◆ Aim of the exercise ◆
Bring together every line in the data that includes "Yuki".

◆ Data for review ◆
☆ ☆ ☆ ☆

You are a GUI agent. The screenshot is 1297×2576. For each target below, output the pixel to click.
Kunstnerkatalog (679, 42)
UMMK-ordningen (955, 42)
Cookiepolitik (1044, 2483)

☆ ☆ ☆ ☆

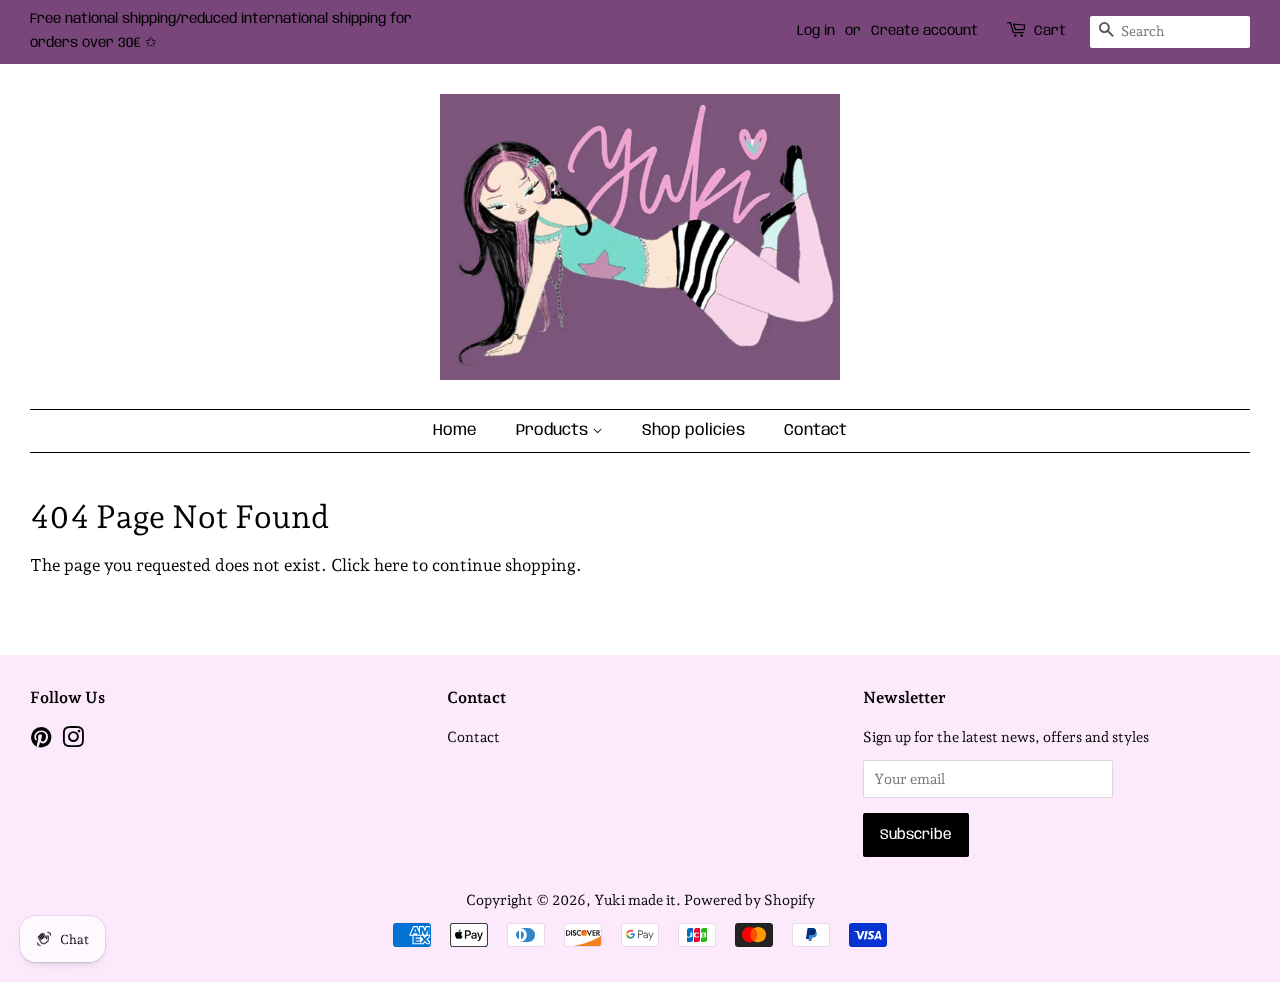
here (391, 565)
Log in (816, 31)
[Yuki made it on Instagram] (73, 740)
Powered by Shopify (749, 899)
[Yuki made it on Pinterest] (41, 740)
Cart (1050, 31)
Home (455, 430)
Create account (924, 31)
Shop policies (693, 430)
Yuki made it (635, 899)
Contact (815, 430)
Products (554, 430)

☆ ☆ ☆ ☆

◆ Response for this exercise ◆
[Yuki made it on Instagram] (73, 740)
[Yuki made it on Pinterest] (41, 740)
Yuki made it (635, 899)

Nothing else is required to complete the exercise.